Provided records:
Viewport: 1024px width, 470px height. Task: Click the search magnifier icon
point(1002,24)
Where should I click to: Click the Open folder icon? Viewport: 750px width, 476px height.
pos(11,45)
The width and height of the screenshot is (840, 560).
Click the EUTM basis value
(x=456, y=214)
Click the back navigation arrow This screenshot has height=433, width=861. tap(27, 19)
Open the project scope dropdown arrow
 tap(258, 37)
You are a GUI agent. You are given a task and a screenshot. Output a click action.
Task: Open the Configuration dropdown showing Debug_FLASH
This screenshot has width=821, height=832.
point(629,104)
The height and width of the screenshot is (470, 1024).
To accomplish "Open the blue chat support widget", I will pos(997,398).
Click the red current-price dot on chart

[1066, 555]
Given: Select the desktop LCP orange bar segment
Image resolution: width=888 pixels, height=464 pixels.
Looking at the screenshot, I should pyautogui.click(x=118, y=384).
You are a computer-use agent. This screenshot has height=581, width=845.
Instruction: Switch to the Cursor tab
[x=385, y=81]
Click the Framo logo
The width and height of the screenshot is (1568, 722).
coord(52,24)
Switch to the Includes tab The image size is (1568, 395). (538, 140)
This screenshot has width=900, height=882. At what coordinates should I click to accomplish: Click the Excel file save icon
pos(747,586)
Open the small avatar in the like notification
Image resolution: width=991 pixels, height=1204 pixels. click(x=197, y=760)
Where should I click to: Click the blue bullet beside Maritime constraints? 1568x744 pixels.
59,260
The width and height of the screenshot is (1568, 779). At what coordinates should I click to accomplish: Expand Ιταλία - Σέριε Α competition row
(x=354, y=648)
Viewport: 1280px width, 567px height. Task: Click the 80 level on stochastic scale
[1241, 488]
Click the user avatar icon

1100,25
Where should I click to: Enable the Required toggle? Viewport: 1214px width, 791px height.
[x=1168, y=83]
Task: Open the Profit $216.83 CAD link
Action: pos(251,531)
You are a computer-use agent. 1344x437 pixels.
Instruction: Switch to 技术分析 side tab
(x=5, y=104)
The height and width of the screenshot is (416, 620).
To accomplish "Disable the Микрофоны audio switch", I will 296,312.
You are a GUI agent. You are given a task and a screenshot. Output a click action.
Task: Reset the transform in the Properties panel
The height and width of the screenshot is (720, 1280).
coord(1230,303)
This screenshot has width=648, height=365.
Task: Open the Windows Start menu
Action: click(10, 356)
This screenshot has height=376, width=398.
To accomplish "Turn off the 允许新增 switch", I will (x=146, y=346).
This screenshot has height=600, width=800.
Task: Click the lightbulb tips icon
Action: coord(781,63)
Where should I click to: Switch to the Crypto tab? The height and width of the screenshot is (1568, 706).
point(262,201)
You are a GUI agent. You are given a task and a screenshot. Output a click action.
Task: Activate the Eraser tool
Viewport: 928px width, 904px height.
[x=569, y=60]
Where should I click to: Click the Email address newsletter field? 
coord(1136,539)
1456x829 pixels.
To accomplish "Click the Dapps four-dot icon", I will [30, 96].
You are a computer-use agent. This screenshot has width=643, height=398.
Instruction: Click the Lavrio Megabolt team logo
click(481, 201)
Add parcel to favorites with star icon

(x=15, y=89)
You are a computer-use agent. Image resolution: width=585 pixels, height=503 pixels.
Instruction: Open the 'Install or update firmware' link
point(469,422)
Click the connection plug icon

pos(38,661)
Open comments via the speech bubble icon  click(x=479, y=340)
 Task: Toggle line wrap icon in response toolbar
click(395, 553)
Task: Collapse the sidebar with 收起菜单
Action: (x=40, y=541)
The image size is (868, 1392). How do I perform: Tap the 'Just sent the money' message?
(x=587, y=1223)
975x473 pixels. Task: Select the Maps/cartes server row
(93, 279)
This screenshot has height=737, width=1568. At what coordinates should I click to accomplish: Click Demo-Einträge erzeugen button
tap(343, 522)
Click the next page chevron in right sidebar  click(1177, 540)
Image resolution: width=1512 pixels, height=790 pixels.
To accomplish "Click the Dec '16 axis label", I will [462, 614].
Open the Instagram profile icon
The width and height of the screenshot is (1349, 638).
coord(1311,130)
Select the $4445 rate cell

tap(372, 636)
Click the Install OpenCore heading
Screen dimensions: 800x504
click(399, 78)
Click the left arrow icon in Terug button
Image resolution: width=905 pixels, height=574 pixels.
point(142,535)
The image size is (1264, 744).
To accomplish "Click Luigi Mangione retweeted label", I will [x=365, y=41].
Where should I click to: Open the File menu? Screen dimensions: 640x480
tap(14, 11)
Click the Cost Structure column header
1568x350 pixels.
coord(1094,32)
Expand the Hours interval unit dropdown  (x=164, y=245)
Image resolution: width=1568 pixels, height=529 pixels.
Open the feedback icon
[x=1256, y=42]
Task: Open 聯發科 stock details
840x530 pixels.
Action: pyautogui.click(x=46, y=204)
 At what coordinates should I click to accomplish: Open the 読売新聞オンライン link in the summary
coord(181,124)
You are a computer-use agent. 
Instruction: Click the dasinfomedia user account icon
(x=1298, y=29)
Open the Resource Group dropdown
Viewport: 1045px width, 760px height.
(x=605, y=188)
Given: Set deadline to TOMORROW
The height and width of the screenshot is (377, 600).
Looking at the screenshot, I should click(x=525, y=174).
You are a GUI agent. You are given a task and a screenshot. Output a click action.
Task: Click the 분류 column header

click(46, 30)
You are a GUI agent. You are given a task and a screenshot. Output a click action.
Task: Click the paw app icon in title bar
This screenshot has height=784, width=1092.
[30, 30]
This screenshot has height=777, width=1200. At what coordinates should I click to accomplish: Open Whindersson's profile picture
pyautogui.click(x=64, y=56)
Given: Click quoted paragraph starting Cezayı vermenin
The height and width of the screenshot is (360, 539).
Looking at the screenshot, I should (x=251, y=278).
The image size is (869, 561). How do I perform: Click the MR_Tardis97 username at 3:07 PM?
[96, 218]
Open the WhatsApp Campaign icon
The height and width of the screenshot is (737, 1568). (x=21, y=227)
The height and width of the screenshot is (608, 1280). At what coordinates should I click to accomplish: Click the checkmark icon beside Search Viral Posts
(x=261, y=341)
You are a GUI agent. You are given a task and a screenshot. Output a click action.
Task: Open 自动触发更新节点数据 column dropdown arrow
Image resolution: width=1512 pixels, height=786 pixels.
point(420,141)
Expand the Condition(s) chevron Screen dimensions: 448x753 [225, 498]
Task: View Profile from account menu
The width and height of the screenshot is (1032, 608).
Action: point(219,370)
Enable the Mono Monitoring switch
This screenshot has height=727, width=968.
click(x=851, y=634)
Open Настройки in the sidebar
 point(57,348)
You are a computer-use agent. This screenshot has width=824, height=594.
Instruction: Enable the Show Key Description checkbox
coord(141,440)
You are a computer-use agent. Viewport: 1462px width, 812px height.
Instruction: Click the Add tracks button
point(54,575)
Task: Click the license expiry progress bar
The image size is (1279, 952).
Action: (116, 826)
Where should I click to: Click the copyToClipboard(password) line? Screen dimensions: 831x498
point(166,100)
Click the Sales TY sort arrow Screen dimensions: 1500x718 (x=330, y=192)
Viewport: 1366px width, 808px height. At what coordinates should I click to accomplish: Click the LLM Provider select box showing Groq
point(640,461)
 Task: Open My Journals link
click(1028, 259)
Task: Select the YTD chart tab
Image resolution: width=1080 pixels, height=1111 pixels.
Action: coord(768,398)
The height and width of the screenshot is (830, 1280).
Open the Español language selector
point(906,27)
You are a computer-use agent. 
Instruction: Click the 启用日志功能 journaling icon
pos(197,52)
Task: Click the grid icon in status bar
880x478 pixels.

What is required: The listing above should be transcribed in full, exactly as written.

Answer space:
Viewport: 1024px width, 470px height. Task: Click the search magnifier icon
point(1002,24)
Where should I click to: Click the Open folder icon? Viewport: 750px width, 476px height.
pos(11,45)
The width and height of the screenshot is (840, 560).
Click the EUTM basis value
(x=456, y=214)
Click the back navigation arrow This screenshot has height=433, width=861. tap(27, 19)
Open the project scope dropdown arrow
 tap(258, 37)
You are a GUI agent. You are given a task and a screenshot. Output a click action.
Task: Open the Configuration dropdown showing Debug_FLASH
This screenshot has width=821, height=832.
point(629,104)
The height and width of the screenshot is (470, 1024).
To accomplish "Open the blue chat support widget", I will pos(997,398).
Click the red current-price dot on chart

[1066, 555]
Given: Select the desktop LCP orange bar segment
Image resolution: width=888 pixels, height=464 pixels.
Looking at the screenshot, I should pyautogui.click(x=118, y=384).
You are a computer-use agent. This screenshot has height=581, width=845.
Instruction: Switch to the Cursor tab
[x=385, y=81]
Click the Framo logo
The width and height of the screenshot is (1568, 722).
coord(52,24)
Switch to the Includes tab The image size is (1568, 395). (538, 140)
This screenshot has width=900, height=882. At what coordinates should I click to accomplish: Click the Excel file save icon
pos(747,586)
Open the small avatar in the like notification
Image resolution: width=991 pixels, height=1204 pixels. click(x=197, y=760)
Where should I click to: Click the blue bullet beside Maritime constraints? 1568x744 pixels.
59,260
The width and height of the screenshot is (1568, 779). At what coordinates should I click to accomplish: Expand Ιταλία - Σέριε Α competition row
(x=354, y=648)
Viewport: 1280px width, 567px height. Task: Click the 80 level on stochastic scale
[1241, 488]
Click the user avatar icon

1100,25
Where should I click to: Enable the Required toggle? Viewport: 1214px width, 791px height.
[x=1168, y=83]
Task: Open the Profit $216.83 CAD link
Action: pos(251,531)
You are a computer-use agent. 1344x437 pixels.
Instruction: Switch to 技术分析 side tab
(x=5, y=104)
The height and width of the screenshot is (416, 620).
To accomplish "Disable the Микрофоны audio switch", I will 296,312.
You are a GUI agent. You are given a task and a screenshot. Output a click action.
Task: Reset the transform in the Properties panel
The height and width of the screenshot is (720, 1280).
coord(1230,303)
This screenshot has width=648, height=365.
Task: Open the Windows Start menu
Action: click(10, 356)
This screenshot has height=376, width=398.
To accomplish "Turn off the 允许新增 switch", I will (x=146, y=346).
This screenshot has height=600, width=800.
Task: Click the lightbulb tips icon
Action: coord(781,63)
Where should I click to: Switch to the Crypto tab? The height and width of the screenshot is (1568, 706).
point(262,201)
You are a GUI agent. You are given a task and a screenshot. Output a click action.
Task: Activate the Eraser tool
Viewport: 928px width, 904px height.
[x=569, y=60]
Where should I click to: Click the Email address newsletter field? 
coord(1136,539)
1456x829 pixels.
To accomplish "Click the Dapps four-dot icon", I will [30, 96].
You are a computer-use agent. This screenshot has width=643, height=398.
Instruction: Click the Lavrio Megabolt team logo
click(481, 201)
Add parcel to favorites with star icon

(x=15, y=89)
You are a computer-use agent. Image resolution: width=585 pixels, height=503 pixels.
Instruction: Open the 'Install or update firmware' link
point(469,422)
Click the connection plug icon

pos(38,661)
Open comments via the speech bubble icon  click(x=479, y=340)
 Task: Toggle line wrap icon in response toolbar
click(395, 553)
Task: Collapse the sidebar with 收起菜单
Action: (x=40, y=541)
The image size is (868, 1392). How do I perform: Tap the 'Just sent the money' message?
(x=587, y=1223)
975x473 pixels. Task: Select the Maps/cartes server row
(93, 279)
This screenshot has height=737, width=1568. At what coordinates should I click to accomplish: Click Demo-Einträge erzeugen button
tap(343, 522)
Click the next page chevron in right sidebar  click(1177, 540)
Image resolution: width=1512 pixels, height=790 pixels.
To accomplish "Click the Dec '16 axis label", I will [462, 614].
Open the Instagram profile icon
The width and height of the screenshot is (1349, 638).
coord(1311,130)
Select the $4445 rate cell

tap(372, 636)
Click the Install OpenCore heading
Screen dimensions: 800x504
click(399, 78)
Click the left arrow icon in Terug button
Image resolution: width=905 pixels, height=574 pixels.
point(142,535)
The image size is (1264, 744).
To accomplish "Click Luigi Mangione retweeted label", I will [x=365, y=41].
Where should I click to: Open the File menu? Screen dimensions: 640x480
tap(14, 11)
Click the Cost Structure column header
1568x350 pixels.
coord(1094,32)
Expand the Hours interval unit dropdown  (x=164, y=245)
Image resolution: width=1568 pixels, height=529 pixels.
Open the feedback icon
[x=1256, y=42]
Task: Open 聯發科 stock details
840x530 pixels.
Action: pyautogui.click(x=46, y=204)
 At what coordinates should I click to accomplish: Open the 読売新聞オンライン link in the summary
coord(181,124)
You are a computer-use agent. 
Instruction: Click the dasinfomedia user account icon
(x=1298, y=29)
Open the Resource Group dropdown
Viewport: 1045px width, 760px height.
(x=605, y=188)
Given: Set deadline to TOMORROW
The height and width of the screenshot is (377, 600).
Looking at the screenshot, I should click(x=525, y=174).
You are a GUI agent. You are given a task and a screenshot. Output a click action.
Task: Click the 분류 column header

click(46, 30)
You are a GUI agent. You are given a task and a screenshot. Output a click action.
Task: Click the paw app icon in title bar
This screenshot has height=784, width=1092.
[30, 30]
This screenshot has height=777, width=1200. At what coordinates should I click to accomplish: Open Whindersson's profile picture
pyautogui.click(x=64, y=56)
Given: Click quoted paragraph starting Cezayı vermenin
The height and width of the screenshot is (360, 539).
Looking at the screenshot, I should (x=251, y=278).
The image size is (869, 561). How do I perform: Click the MR_Tardis97 username at 3:07 PM?
[96, 218]
Open the WhatsApp Campaign icon
The height and width of the screenshot is (737, 1568). (x=21, y=227)
The height and width of the screenshot is (608, 1280). At what coordinates should I click to accomplish: Click the checkmark icon beside Search Viral Posts
(x=261, y=341)
You are a GUI agent. You are given a task and a screenshot. Output a click action.
Task: Open 自动触发更新节点数据 column dropdown arrow
Image resolution: width=1512 pixels, height=786 pixels.
point(420,141)
Expand the Condition(s) chevron Screen dimensions: 448x753 [225, 498]
Task: View Profile from account menu
The width and height of the screenshot is (1032, 608).
Action: point(219,370)
Enable the Mono Monitoring switch
This screenshot has height=727, width=968.
click(x=851, y=634)
Open Настройки in the sidebar
 point(57,348)
You are a computer-use agent. This screenshot has width=824, height=594.
Instruction: Enable the Show Key Description checkbox
coord(141,440)
You are a computer-use agent. Viewport: 1462px width, 812px height.
Instruction: Click the Add tracks button
point(54,575)
Task: Click the license expiry progress bar
The image size is (1279, 952).
Action: (116, 826)
Where should I click to: Click the copyToClipboard(password) line? Screen dimensions: 831x498
point(166,100)
Click the Sales TY sort arrow Screen dimensions: 1500x718 (x=330, y=192)
Viewport: 1366px width, 808px height. At what coordinates should I click to accomplish: Click the LLM Provider select box showing Groq
point(640,461)
 Task: Open My Journals link
click(1028, 259)
Task: Select the YTD chart tab
Image resolution: width=1080 pixels, height=1111 pixels.
Action: coord(768,398)
The height and width of the screenshot is (830, 1280).
Open the Español language selector
point(906,27)
You are a computer-use agent. 
Instruction: Click the 启用日志功能 journaling icon
pos(197,52)
Task: Click the grid icon in status bar
880x478 pixels.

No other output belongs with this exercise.